## Kaynaktan Bölüm
◆ ◆ ◆ ◆ ◆

ASGARİ ÜCRET CEBE GİRMEDEN ERİYOR
Döviz kurlarındaki sert artış, TL ile birlikte asgari ücretin de erimesini beraberinde getirdi.
Açıklandığı gün 482 dolara karşılık gelen yeni asgari ücret, doların 26 TL’yi aşmasıyla cebe girmeden 45 dolar eridi.
Seçimlere kadar Merkez Bankası’nın (MB) arka kapı satışları ve piyasa dışı düzenlemelerle baskılanan döviz kurları, 28 Mayıs seçimlerinden sonra serbest bırakılmıştı. 22 Haziran Perşembe günü MB, 27 ay sonra ilk kez faiz artırdı. MB Başkanı Hafize Gaye Erkan başkanlığındaki ilk Para Politikası Kurulu (PPK) toplantısında politika faizi 650 baz puanlık artışla yüzde 8,5’tan yüzde 15’e yükseltildi. Karar sonrası döviz kurları tırmanışa geçti, dolar/TL 24,41’i, avro/TL kuru da 26,84’ü gördü. Döviz kurları ve altın fiyatlarındaki yükseliş eğilimi yeni haftayla birlikte devam ediyor. Dolar 26 TL’yi, avro 28.40 TL’yi aştı, gram altın bin 600 TL ile yeni zirvesini gördü. Dolar/TL geçen haftaki faiz kararı öncesinde 23,50 seviyesindeydi. Dolarda sadece iki işlem gününde artış 2,5 lirayı aştı.

◆ ◆ ◆ ◆ ◆

## Elimizdeki Veriler
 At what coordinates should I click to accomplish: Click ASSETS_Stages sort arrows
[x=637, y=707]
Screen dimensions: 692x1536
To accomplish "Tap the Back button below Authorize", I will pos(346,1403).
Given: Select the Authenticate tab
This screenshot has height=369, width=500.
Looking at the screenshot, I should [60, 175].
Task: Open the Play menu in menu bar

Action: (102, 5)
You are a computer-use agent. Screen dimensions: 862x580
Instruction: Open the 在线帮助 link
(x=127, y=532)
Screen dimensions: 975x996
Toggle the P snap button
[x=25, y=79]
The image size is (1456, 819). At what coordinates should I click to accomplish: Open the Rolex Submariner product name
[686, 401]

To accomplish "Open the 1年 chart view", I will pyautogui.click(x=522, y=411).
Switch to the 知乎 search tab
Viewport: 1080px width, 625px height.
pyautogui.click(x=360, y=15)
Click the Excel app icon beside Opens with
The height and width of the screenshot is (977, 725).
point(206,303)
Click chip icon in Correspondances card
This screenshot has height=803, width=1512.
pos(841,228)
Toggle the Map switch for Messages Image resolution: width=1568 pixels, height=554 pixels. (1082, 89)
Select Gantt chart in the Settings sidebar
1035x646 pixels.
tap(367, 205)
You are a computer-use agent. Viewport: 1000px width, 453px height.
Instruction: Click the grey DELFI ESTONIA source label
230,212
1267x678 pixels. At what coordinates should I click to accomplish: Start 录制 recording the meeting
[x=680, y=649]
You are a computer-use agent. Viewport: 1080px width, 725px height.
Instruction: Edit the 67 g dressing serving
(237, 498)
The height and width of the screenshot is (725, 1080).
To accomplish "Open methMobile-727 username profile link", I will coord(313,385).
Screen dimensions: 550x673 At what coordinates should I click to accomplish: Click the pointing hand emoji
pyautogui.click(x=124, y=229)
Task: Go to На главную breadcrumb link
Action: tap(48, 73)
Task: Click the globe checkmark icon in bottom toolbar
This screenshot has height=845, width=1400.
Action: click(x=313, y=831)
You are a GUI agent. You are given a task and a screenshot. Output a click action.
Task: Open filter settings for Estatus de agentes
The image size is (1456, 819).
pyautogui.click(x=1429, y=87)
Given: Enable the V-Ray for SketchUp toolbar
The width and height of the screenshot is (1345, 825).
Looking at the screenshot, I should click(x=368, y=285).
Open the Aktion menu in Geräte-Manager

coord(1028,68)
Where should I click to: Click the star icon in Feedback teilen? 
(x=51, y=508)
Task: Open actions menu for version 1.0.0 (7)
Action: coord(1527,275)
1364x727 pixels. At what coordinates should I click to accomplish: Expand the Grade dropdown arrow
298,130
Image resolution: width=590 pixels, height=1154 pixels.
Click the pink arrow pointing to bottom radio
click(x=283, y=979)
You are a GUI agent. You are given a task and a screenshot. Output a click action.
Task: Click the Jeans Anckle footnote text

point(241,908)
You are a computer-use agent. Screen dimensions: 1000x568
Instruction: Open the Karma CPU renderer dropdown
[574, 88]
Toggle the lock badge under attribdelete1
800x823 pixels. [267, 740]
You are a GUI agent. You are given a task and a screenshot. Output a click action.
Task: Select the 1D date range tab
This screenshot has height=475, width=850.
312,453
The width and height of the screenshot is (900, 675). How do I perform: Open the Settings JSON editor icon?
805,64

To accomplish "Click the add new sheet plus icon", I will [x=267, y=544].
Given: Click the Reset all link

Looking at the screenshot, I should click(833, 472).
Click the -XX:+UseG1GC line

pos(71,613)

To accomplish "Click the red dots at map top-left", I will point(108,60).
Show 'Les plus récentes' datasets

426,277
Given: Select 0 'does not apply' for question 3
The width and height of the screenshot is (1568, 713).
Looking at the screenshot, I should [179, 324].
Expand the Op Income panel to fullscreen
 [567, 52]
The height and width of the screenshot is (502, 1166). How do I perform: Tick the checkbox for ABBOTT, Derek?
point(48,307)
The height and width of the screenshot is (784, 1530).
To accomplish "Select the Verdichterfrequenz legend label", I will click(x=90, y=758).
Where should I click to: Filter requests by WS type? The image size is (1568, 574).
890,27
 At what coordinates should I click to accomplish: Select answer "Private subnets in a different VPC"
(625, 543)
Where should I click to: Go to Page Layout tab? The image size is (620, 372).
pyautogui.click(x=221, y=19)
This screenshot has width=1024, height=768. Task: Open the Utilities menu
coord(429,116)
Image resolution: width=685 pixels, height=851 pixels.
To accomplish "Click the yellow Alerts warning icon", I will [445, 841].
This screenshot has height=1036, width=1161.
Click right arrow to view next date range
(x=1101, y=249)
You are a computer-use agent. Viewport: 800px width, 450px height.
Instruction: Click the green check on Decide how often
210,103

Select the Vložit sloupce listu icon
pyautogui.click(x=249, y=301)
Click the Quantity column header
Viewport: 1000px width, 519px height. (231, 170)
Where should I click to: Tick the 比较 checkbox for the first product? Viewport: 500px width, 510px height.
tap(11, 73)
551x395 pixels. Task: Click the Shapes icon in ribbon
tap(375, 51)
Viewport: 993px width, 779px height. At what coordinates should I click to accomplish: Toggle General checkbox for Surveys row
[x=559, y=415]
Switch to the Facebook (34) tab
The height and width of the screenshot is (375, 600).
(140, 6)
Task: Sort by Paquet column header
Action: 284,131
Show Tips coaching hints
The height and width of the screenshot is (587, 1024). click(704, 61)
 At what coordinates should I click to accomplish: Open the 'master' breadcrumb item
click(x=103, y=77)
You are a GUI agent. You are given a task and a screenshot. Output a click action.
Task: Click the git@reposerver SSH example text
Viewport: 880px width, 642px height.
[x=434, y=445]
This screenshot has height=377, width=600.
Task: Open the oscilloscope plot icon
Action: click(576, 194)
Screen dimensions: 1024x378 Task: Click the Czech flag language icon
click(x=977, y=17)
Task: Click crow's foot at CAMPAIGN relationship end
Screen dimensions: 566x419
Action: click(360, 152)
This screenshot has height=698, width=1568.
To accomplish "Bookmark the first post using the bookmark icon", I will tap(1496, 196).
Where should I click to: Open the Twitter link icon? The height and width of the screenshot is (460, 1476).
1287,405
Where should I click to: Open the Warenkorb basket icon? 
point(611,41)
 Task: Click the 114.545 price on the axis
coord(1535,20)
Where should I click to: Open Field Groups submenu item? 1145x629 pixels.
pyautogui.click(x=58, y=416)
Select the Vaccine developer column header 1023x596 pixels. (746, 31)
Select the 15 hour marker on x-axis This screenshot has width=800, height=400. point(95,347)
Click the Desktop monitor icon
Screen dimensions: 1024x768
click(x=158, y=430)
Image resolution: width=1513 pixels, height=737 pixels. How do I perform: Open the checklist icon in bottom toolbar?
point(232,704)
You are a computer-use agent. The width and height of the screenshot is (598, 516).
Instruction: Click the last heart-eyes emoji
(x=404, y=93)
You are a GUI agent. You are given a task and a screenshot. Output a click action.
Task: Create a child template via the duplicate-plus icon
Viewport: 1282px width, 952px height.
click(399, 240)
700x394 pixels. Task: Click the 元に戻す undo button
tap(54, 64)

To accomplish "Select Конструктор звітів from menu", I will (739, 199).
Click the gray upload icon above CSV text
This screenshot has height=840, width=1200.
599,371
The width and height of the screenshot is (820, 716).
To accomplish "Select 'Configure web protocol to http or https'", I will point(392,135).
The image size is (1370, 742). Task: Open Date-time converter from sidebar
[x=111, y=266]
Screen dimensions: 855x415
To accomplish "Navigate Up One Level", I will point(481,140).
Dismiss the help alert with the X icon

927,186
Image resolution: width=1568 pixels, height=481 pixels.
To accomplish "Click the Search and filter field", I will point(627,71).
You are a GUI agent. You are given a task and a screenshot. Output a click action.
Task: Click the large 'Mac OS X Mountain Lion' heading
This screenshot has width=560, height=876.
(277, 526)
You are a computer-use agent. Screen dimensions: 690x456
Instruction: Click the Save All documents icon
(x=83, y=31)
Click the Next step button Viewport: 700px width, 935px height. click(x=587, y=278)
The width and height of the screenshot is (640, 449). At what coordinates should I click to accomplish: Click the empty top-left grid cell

◆ ◆ ◆ ◆ ◆

## Anladın mı
1. Asgari ücret haberinde "Seçimlere kadar Merkez" sözlerinden aşağıya, "2,5 lirayı aştı." sözlerine kadar ne varsa hiç değiştirmeden yaz.
2. Asgari ücret haberinde doların TL karşısında gördüğü ya da bulunduğu kur seviyelerinin hepsini sırala.
Bu verilere hiç ihtiyacın yok.

## Alıştırma Sonuçları
1.
Seçimlere kadar Merkez Bankası’nın (MB) arka kapı satışları ve piyasa dışı düzenlemelerle baskılanan döviz kurları, 28 Mayıs seçimlerinden sonra serbest bırakılmıştı. 22 Haziran Perşembe günü MB, 27 ay sonra ilk kez faiz artırdı. MB Başkanı Hafize Gaye Erkan başkanlığındaki ilk Para Politikası Kurulu (PPK) toplantısında politika faizi 650 baz puanlık artışla yüzde 8,5’tan yüzde 15’e yükseltildi. Karar sonrası döviz kurları tırmanışa geçti, dolar/TL 24,41’i, avro/TL kuru da 26,84’ü gördü. Döviz kurları ve altın fiyatlarındaki yükseliş eğilimi yeni haftayla birlikte devam ediyor. Dolar 26 TL’yi, avro 28.40 TL’yi aştı, gram altın bin 600 TL ile yeni zirvesini gördü. Dolar/TL geçen haftaki faiz kararı öncesinde 23,50 seviyesindeydi. Dolarda sadece iki işlem gününde artış 2,5 lirayı aştı.

2. 26 TL, 24,41, 23,50